One might be surprised to learn there have been thousands of shipwrecks in the Great Lakes over the last couple centuries, the majority of which remain undiscovered. LSU Mechanical Engineering Assistant Professor Corina Barbalata is working alongside University of Michigan and Michigan Technological University researchers to design motion-planning algorithms for underwater robots to gather data from these shipwrecks that will then be sent to the National Oceanic and Atmospheric Administration, or NOAA.
The nearly $99,000 project, sponsored by NOAA and the University of Michigan, will focus on developing new technology and innovative methods to advance autonomous capabilities of marine robotic systems for search and survey of shipwreck sites.
“We want to see how we can deploy something at deeper depths in a smarter, cheaper way without human intervention,” said Barbalata, who serves as a co-principal investigator on the project. “Right now, the most common systems used are big remotely-operated vehicles that require a vessel, a crane, and specialized operators to drive them. The problem is they have a cable connected between the robot and the vessel, so you must be careful not to get the cable entangled. Also, you can’t move too far with an ROV because you are restricted by the cable. We are working on using smaller systems or robots that aren’t dangerous to the environment or shipwreck, and they can go very close to take photos.”
Barbalata, who did her postdoctoral work in underwater robotics at the University of Michigan before joining LSU, stayed in contact with a former colleague, Katherine Skinner, who serves as the principal investigator on this project. Skinner’s group is focused on the development of machine-learning methods for online shipwreck detection from sonar imagery, co-PI Guy Meadows of Michigan Tech is in charge of guiding and coordinating the field expeditions, and Barbalata’s group is focused on path planning (how the robot should move) to enable close-range autonomous surveys of the shipwreck sites.
LSU Engineering students working directly with Barbalata on this project include Mason Pesson (ME) of Baton Rouge, William Ard (ME graduate) of Baton Rouge, Samuel Jones (computer science) of Covington, La.; Chandler Lemoine (ME) of Baton Rouge; and Samuel Gilliam (ME) of Atlanta.
“The students are doing the heavy lifting on this project and preparing everything,” Barbalata said. “Without them, nothing would be possible.”
The BlueROV2 Heavy robot Barbalata and the students have in their lab has been modified to be fully autonomous and can reach a maximum of 300 meters, or 984 feet. They have named it Dory AUV after the fish in “Finding Nemo.”
How the robot would work is researchers deploy the robot from a small boat and wait a few hours for it to reappear after collecting data. It would send a signal and GPS coordinates to the operator’s phone, relaying where it is on the water’s surface. Then the researchers would retrieve it.

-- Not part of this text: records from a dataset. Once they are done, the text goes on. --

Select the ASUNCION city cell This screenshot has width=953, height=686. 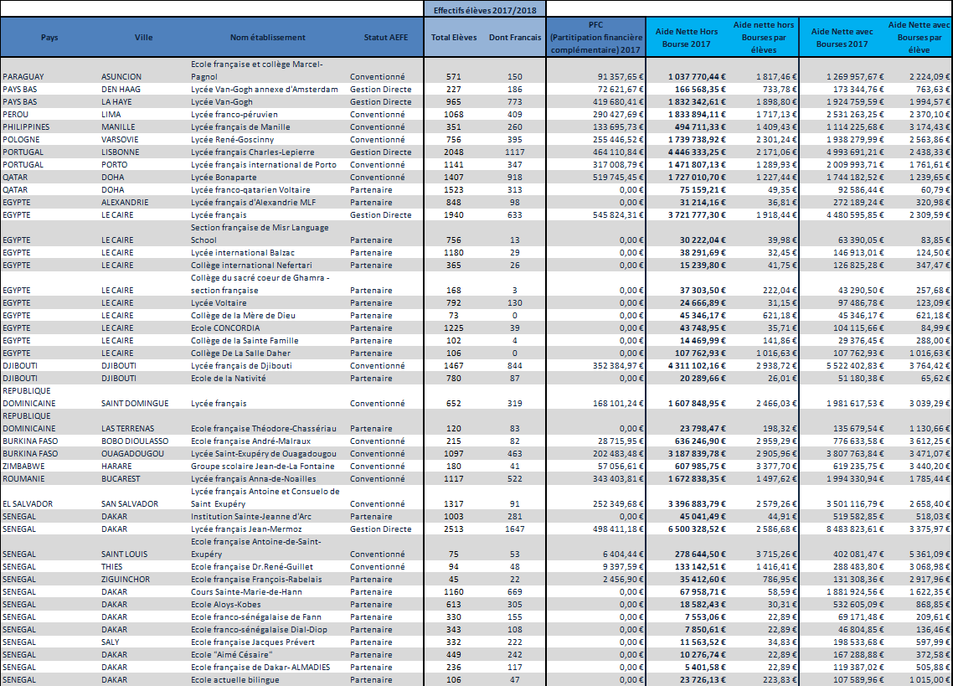[121, 76]
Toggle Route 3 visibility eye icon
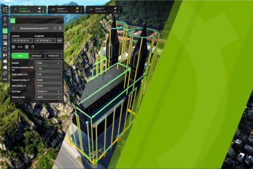The height and width of the screenshot is (169, 253). [x=115, y=12]
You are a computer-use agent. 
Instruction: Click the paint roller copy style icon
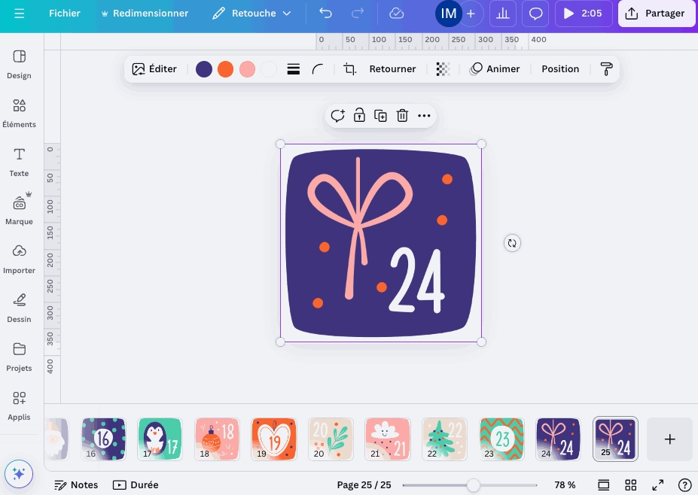click(x=606, y=69)
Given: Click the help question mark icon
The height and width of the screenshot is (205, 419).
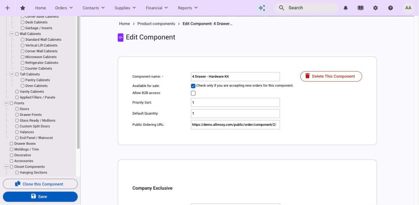Looking at the screenshot, I should 391,8.
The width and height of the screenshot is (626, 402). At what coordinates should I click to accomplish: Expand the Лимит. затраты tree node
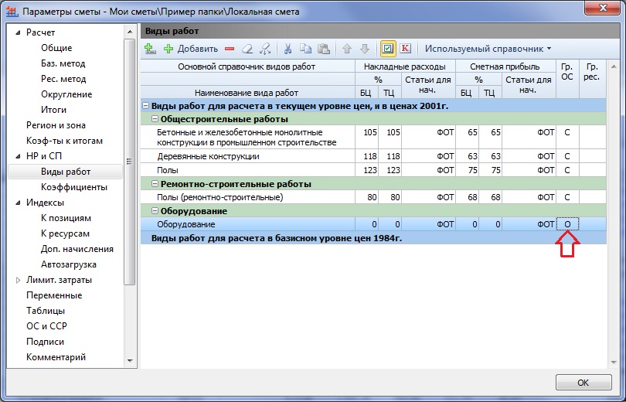(x=19, y=280)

A problem that smaller robots run into is the current, which Barbalata and her team are looking into, as well as increasing the robot’s battery life.
“The issue with underwater robotics is that it’s expensive making them smart and autonomous with a long-lasting battery,” she said. “Researchers and small groups need funding.”
Barbalata has also used this technology to study coral reefs—getting maps of the reefs and looking at them years later to see how they’ve changed. Small robots can also be used in the oil and gas industry for inspection and maintenance of pipes, underwater cable placements, and collecting geological samplings.
“These robots can basically gather information about anything in the ocean,” she said.
The first year of the two-year project will focus on experiments with the equipment to make sure it’s reliable, while the second year will involve deploying the equipment to find new archaeological sites. Field experiments will begin in May.
Barbalata and her fellow researchers are currently studying shipwreck sites in Thunder Bay National Marine Sanctuary, home to the majority of Lake Huron’s shipwrecks. Close to 100 shipwrecks here are protected by the sanctuary, which works to preserve these treasured sites.
As to why there are so many shipwrecks in the Great Lakes, Barbalata said the lakes were once a main route of transportation for traffic and fishing. There is even a Great Lakes Shipwreck Museum which states that upwards of 30,000 people lost their lives on these ships.
“For me, anything to do with underwater robotics is exciting,” Barbalata said. “But it’s also rewarding because we can discover a lot of new things. We know so much about the moon or land, but we know so little about our oceans. Another thing with shipwrecks is that it sometimes gives closure to people who lost someone in the accident. If you find something new that can bring closure, it’s a good use of technology.”